EXERCISE
As an exercise in exact copying, transcribe the lines below from the one holding "Close the PropValve43PT2 dialog" through the last, with both ends included and pictures left out.

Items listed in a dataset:
******

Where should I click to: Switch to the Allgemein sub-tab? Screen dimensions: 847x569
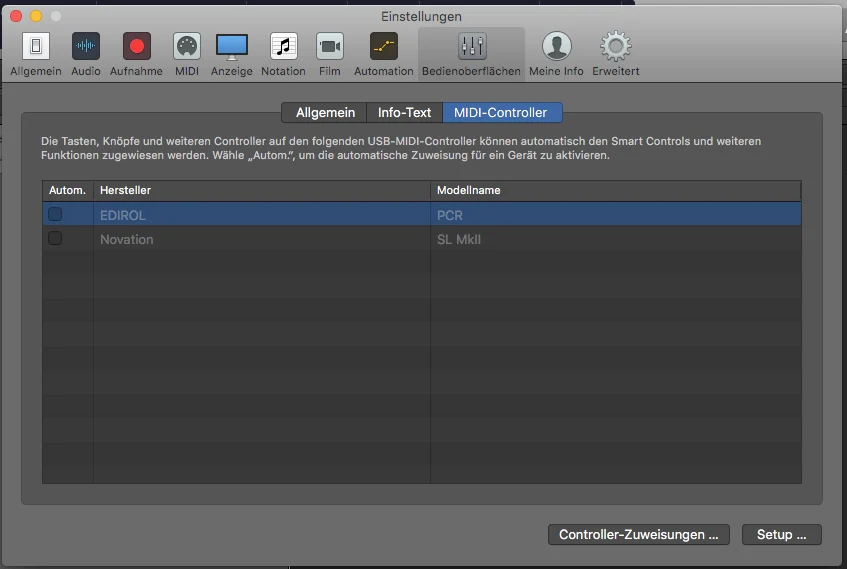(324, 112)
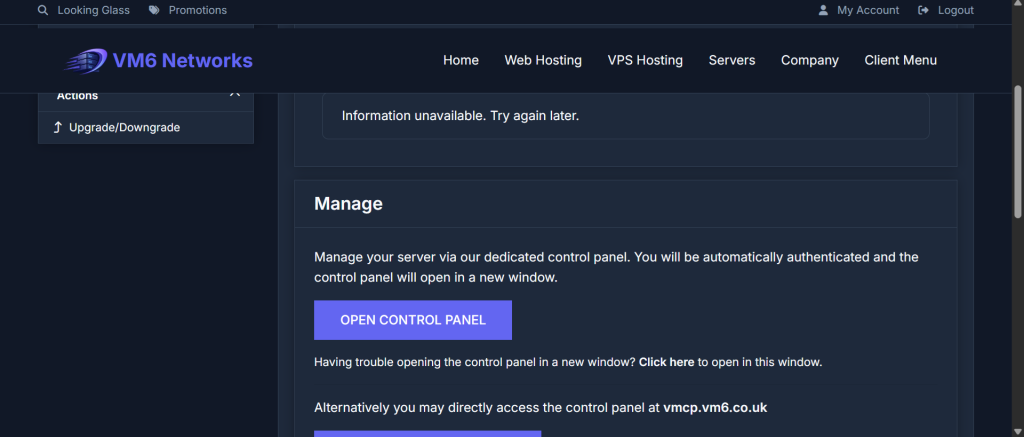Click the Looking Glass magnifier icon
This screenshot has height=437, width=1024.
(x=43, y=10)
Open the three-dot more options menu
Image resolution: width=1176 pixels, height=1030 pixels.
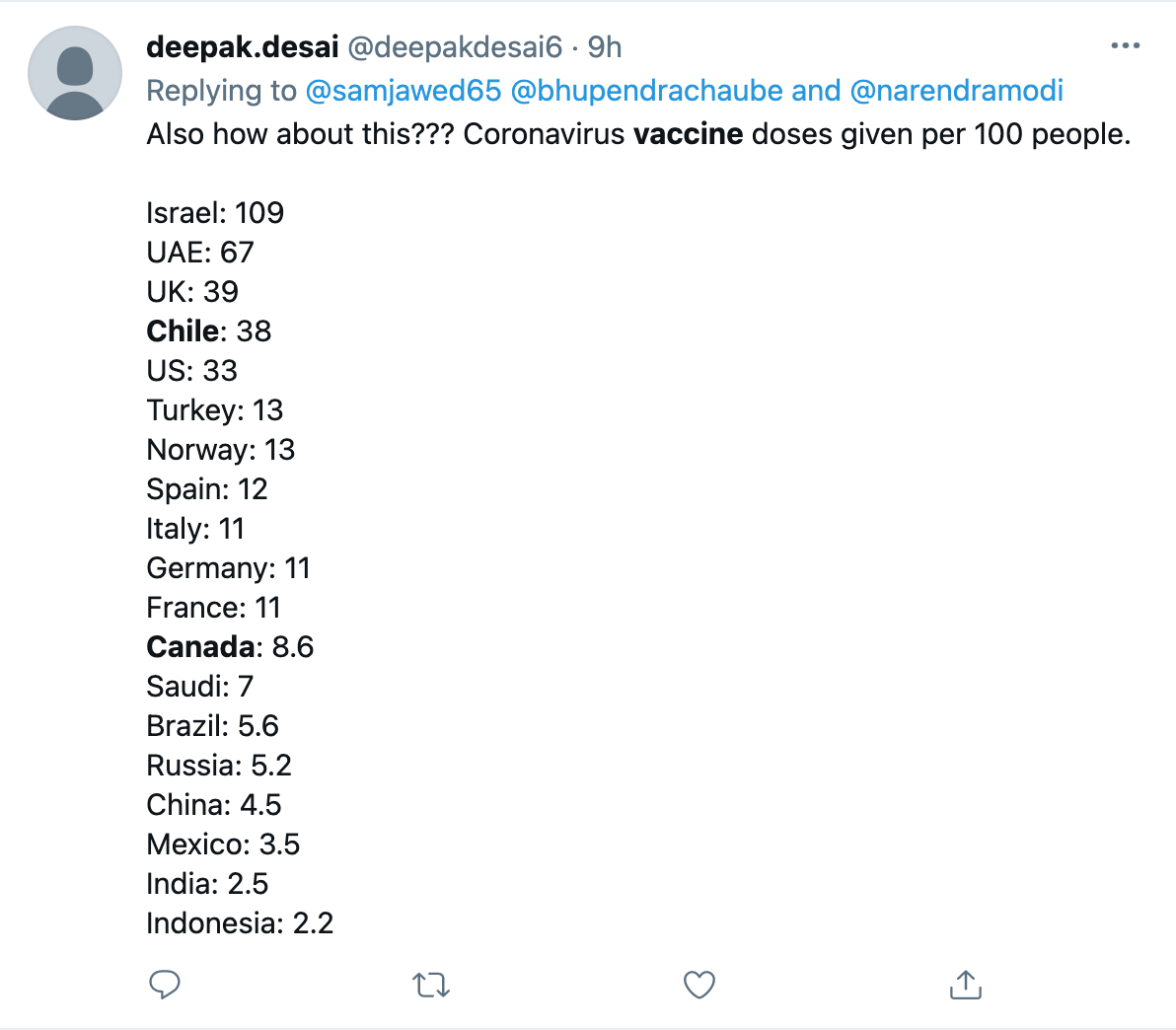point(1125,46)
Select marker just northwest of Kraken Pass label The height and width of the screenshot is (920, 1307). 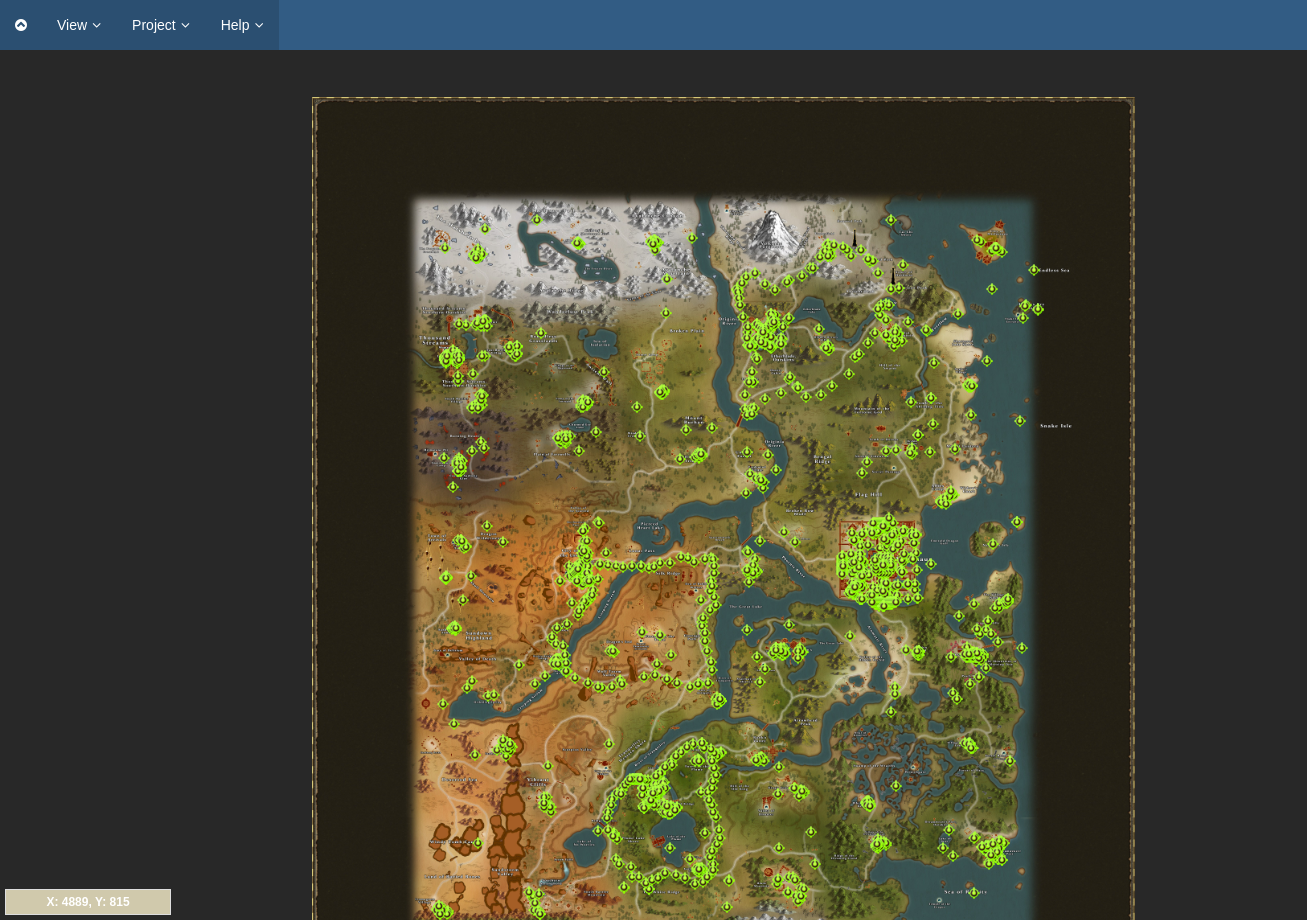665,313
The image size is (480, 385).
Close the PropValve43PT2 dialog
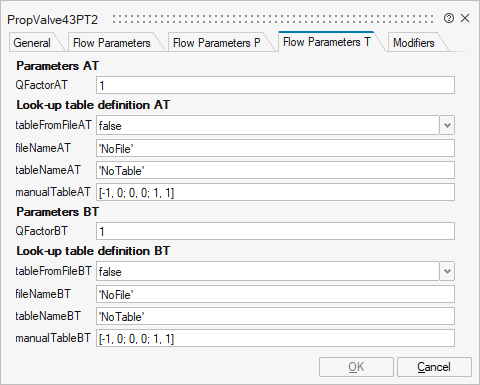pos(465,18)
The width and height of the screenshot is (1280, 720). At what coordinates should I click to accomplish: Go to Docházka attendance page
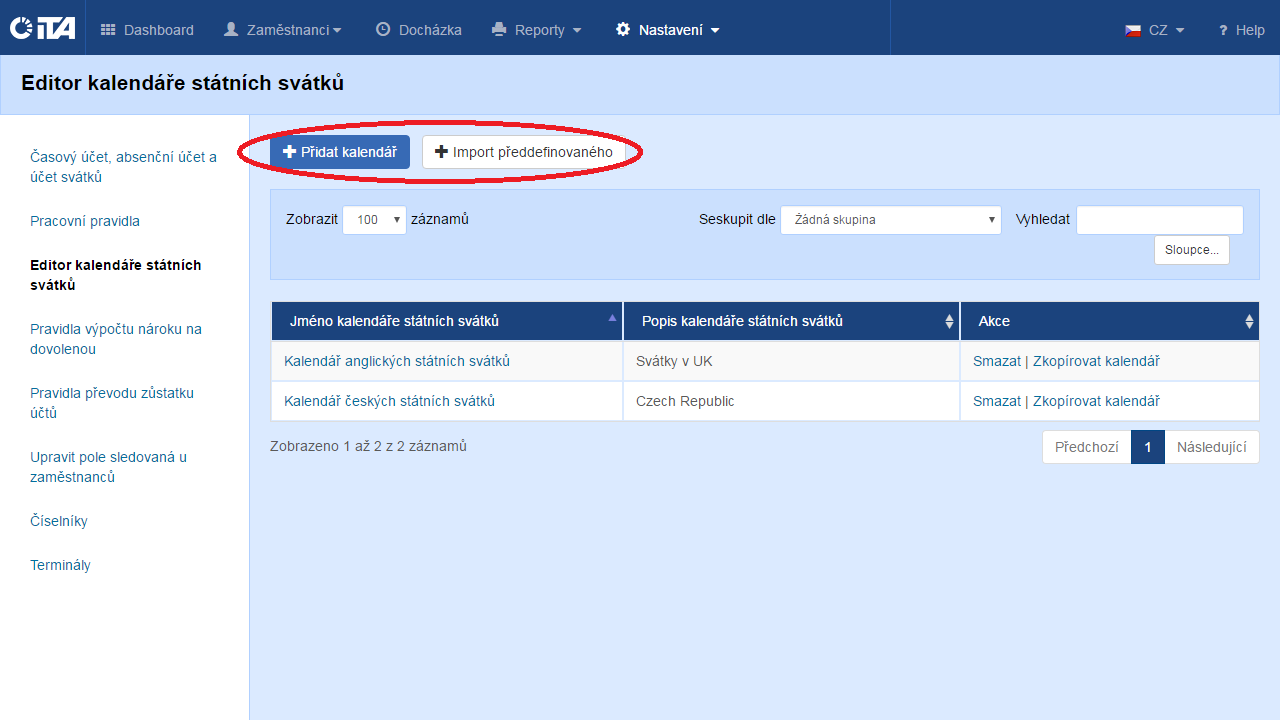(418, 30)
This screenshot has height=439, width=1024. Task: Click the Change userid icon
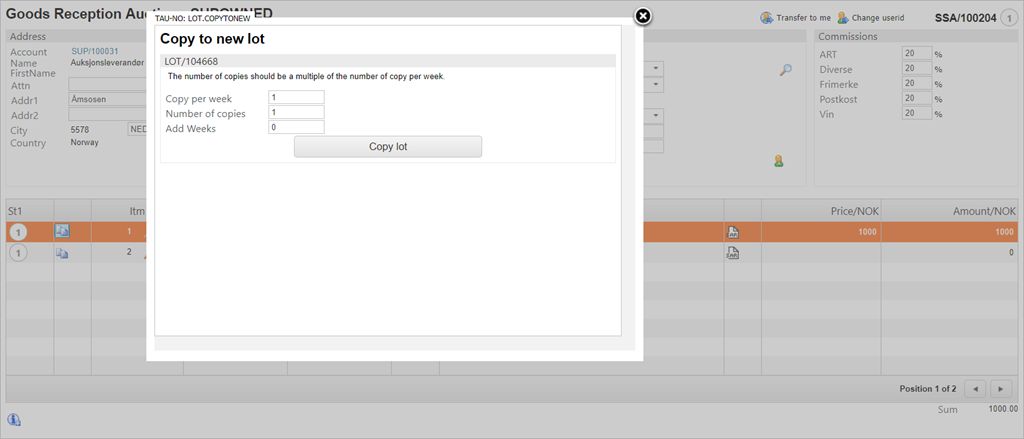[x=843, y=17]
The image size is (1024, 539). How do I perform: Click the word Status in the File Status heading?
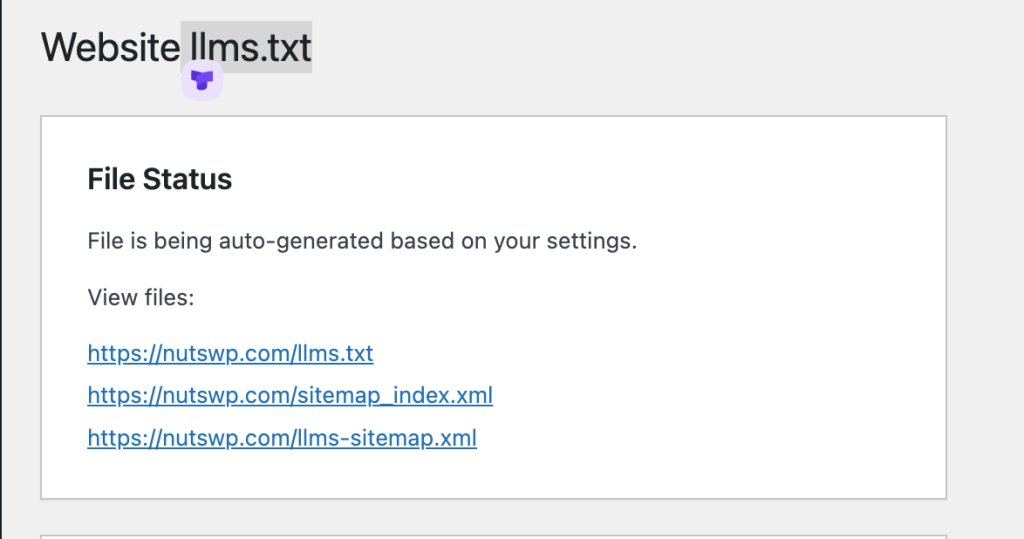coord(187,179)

******

WRITTEN REPLY
Close the PropValve43PT2 dialog
pos(465,18)
The width and height of the screenshot is (1280, 720). At what coordinates should I click to accomplish: Go to Docházka attendance page
(418, 30)
This screenshot has height=439, width=1024. Task: Click the Change userid icon
[x=843, y=17]
The image size is (1024, 539). How do I perform: Click the word Status in the File Status heading?
coord(187,179)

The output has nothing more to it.